Higher-valency pneumococcal conjugate vaccines in older adults, taking into account indirect effects from childhood vaccination: a cost-effectiveness study for the Netherlands.

机构信息

Center for Infectious Disease Control, National Institute for Public Health and the Environment (RIVM), Bilthoven, the Netherlands.

Julius Center for Health Sciences and Primary Care, University Medical Center Utrecht, Utrecht University, Utrecht, the Netherlands.

出版信息

BMC Med. 2024 Feb 16;22(1):69. doi: 10.1186/s12916-024-03277-3.

DOI:10.1186/s12916-024-03277-3
PMID:38360645
原文链接:https://pmc.ncbi.nlm.nih.gov/articles/PMC10870576/
Abstract

BACKGROUND

New 15- and 20-valent pneumococcal vaccines (PCV15, PCV20) are available for both children and adults, while PCV21 for adults is in development. However, their cost-effectiveness for older adults, taking into account indirect protection and serotype replacement from a switch to PCV15 and PCV20 in childhood vaccination, remains unexamined.

METHODS

We used a static model for the Netherlands to assess the cost-effectiveness of different strategies with 23-valent pneumococcal polysaccharide vaccine (PPV23), PCV15, PCV20, and PCV21 for a 65-year-old cohort from a societal perspective, over a 15-year time horizon.

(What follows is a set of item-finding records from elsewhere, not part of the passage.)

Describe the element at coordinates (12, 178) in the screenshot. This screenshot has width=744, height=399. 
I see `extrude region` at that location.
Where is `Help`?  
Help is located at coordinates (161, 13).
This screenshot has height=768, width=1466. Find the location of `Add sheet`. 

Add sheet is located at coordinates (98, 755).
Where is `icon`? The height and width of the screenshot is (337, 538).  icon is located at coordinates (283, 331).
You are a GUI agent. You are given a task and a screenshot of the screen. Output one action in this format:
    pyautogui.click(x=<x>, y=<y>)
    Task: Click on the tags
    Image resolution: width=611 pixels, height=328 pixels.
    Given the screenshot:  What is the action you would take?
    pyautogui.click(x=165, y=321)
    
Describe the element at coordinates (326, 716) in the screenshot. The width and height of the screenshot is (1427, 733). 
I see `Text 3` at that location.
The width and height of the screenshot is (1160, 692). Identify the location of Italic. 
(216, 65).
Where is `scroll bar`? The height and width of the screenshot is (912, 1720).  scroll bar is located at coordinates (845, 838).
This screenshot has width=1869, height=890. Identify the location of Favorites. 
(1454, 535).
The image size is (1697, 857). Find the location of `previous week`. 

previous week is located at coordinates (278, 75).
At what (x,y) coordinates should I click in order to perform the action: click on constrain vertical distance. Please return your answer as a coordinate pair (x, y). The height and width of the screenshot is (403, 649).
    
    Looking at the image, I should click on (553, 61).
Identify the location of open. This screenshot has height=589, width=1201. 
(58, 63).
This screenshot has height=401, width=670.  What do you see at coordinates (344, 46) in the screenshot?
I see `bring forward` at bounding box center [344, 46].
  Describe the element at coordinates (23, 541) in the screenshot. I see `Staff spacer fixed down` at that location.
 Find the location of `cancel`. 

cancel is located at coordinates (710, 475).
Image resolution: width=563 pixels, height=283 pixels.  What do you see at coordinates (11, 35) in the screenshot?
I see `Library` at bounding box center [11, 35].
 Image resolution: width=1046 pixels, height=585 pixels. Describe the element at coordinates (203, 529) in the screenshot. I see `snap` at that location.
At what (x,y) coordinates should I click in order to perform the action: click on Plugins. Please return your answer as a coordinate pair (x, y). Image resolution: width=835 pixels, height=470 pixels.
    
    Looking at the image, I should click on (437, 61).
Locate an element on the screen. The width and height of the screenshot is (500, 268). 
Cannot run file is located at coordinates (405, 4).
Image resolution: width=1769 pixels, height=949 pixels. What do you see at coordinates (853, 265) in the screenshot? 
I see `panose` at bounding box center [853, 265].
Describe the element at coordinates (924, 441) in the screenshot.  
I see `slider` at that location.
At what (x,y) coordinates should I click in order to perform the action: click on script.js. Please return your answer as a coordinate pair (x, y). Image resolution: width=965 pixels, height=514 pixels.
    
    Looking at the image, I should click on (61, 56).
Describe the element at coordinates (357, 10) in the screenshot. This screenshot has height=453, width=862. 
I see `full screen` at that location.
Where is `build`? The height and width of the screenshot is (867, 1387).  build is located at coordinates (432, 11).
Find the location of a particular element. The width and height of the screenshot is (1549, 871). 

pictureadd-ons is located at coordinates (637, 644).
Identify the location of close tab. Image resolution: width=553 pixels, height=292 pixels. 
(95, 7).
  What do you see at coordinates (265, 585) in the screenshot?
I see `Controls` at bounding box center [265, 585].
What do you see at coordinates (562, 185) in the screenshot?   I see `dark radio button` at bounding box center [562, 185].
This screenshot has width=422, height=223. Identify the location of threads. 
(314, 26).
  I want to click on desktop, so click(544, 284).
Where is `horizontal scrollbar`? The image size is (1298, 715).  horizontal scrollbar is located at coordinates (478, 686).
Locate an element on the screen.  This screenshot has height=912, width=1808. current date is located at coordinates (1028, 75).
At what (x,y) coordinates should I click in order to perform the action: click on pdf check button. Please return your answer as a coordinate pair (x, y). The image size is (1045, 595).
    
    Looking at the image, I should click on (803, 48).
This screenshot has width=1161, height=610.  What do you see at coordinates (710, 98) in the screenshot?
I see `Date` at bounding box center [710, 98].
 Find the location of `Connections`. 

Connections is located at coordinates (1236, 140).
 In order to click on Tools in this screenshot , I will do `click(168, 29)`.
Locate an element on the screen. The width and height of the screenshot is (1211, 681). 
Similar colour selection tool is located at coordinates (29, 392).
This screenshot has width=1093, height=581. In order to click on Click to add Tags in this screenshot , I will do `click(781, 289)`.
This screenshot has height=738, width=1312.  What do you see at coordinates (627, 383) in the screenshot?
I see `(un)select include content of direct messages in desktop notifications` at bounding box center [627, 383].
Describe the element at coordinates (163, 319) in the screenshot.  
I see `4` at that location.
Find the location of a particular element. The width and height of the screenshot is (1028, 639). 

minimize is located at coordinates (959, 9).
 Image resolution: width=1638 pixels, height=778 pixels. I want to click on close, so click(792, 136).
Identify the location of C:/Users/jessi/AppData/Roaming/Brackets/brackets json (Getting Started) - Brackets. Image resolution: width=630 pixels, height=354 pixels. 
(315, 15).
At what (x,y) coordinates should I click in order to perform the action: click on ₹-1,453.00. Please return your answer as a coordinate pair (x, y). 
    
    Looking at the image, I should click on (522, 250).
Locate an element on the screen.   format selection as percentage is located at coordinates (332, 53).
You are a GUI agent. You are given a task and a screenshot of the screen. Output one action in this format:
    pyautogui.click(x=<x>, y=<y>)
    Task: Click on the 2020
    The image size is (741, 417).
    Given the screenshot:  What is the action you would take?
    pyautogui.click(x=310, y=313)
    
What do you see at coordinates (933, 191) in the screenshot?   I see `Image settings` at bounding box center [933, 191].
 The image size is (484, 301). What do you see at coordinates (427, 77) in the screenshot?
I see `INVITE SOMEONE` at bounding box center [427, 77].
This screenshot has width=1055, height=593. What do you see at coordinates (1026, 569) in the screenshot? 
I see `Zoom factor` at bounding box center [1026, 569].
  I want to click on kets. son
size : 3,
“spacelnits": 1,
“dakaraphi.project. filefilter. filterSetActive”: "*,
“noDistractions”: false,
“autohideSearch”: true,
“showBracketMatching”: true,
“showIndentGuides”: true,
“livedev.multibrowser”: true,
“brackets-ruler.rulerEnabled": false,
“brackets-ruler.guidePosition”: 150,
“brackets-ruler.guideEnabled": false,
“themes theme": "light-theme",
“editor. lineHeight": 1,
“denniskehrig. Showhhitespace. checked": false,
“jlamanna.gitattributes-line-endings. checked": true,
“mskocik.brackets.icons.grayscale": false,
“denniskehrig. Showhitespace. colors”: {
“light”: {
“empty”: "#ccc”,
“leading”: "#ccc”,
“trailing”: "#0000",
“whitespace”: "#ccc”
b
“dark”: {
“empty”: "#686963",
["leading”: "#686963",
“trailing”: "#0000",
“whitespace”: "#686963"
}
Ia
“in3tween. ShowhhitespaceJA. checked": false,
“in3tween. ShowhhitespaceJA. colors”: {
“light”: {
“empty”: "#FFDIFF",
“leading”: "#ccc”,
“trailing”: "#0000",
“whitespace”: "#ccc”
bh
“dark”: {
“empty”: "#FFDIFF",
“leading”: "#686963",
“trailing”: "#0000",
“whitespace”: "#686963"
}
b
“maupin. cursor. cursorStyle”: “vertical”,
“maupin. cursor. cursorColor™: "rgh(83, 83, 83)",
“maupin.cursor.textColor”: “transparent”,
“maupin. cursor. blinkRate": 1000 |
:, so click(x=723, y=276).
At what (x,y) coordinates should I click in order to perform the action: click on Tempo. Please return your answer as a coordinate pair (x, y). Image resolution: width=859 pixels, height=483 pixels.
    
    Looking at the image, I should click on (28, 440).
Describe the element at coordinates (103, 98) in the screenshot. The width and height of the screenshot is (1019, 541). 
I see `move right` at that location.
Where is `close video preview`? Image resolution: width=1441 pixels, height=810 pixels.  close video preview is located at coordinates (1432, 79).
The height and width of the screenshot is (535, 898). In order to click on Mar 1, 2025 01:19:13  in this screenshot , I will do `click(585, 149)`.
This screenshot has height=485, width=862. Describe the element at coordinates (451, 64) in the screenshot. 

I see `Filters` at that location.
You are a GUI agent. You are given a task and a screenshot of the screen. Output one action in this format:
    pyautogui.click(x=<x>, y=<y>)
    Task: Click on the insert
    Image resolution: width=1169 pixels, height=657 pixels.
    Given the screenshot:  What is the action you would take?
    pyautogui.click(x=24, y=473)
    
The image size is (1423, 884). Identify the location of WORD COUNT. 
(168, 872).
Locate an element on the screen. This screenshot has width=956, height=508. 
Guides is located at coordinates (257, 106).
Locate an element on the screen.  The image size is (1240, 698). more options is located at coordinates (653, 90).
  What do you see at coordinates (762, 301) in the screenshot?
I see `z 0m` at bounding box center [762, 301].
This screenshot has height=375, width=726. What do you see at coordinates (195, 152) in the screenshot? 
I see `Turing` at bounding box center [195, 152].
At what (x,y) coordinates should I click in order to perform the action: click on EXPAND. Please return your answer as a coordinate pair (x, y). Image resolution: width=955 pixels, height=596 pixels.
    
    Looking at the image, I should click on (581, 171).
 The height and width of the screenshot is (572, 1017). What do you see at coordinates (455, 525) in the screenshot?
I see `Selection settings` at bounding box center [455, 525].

Childhood vaccination was varied from PCV10 to PCV13, PCV15, and PCV20. Indirect protection was assumed to reduce the incidence of vaccine serotypes in older adults by 80% (except for serotype 3, no effect), completely offset by an increase in non-vaccine serotype incidence due to serotype replacement.

RESULTS

Indirect effects from childhood vaccination reduced the cost-effectiveness of vaccination of older adults, depending on the serotype overlap between the vaccines. With PCV10, PCV13, or PCV15 in children, PCV20 was more effective and less costly for older adults than PPV23 and PCV15. PCV20 costs approximately €10,000 per quality-adjusted life year (QALY) gained compared to no pneumococcal vaccination, which falls below the conventional Dutch €20,000/QALY gained threshold. However, with PCV20 in children, PCV20 was no longer considered cost-effective for older adults, costing €22,550/QALY gained. As indirect effects progressed over time, the cost-effectiveness of PCV20 for older adults further diminished for newly vaccinated cohorts. PPV23 was more cost-effective than PCV20 for cohorts vaccinated 3 years after the switch to PCV20 in children. PCV21 offered the most QALY gains, and its cost-effectiveness was minimally affected by indirect effects due to its coverage of 11 different serotypes compared to PCV20.

CONCLUSIONS

For long-term cost-effectiveness in the Netherlands, the pneumococcal vaccine for older adults should either include invasive serotypes not covered by childhood vaccination or become more affordable than its current pricing for individual use.

摘要

背景

新的 15 价和 20 价肺炎球菌疫苗(PCV15、PCV20)可用于儿童和成人,而用于成人的 PCV21 正在开发中。然而,考虑到儿童接种疫苗后从 PCV15 和 PCV20 转换为疫苗所带来的间接保护和血清型替代,对于老年人而言,这些疫苗的成本效益仍未得到检验。

方法

我们使用荷兰的静态模型,从社会角度评估了 23 价肺炎球菌多糖疫苗(PPV23)、PCV15、PCV20 和 PCV21 对 65 岁队列的不同策略的成本效益,时间范围为 15 年。儿童疫苗接种的范围从 PCV10 到 PCV13、PCV15 和 PCV20 不等。假设间接保护可将老年人中疫苗血清型的发病率降低 80%(除血清型 3 外,无效果),完全被由于血清型替代导致的非疫苗血清型发病率增加所抵消。

结果

儿童疫苗接种的间接效应取决于疫苗之间的血清型重叠,从而降低了老年人接种疫苗的成本效益。对于使用 PCV10、PCV13 或 PCV15 进行儿童免疫接种,PCV20 对老年人的效果优于 PPV23 和 PCV15,且费用更低。与不进行肺炎球菌接种相比,PCV20 每获得一个质量调整生命年(QALY)的成本约为 10000 欧元,低于荷兰传统的 20000 欧元/QALY 获得阈值。然而,在儿童中使用 PCV20 后,PCV20 对老年人不再具有成本效益,每获得一个 QALY 的成本为 22550 欧元。随着间接效应随时间的推移而进展,新接种疫苗的队列中,PCV20 对老年人的成本效益进一步降低。对于在儿童中改用 PCV20 3 年后接种疫苗的队列,PPV23 比 PCV20 更具成本效益。PCV21 提供了最多的 QALY 获益,由于其涵盖了 11 种不同的血清型,与 PCV20 相比,其间接效应的成本效益受到的影响最小。

结论

在荷兰,为了长期成本效益,老年人的肺炎球菌疫苗要么应包含儿童疫苗接种未涵盖的侵袭性血清型,要么应比目前的个人使用价格更具可负担性。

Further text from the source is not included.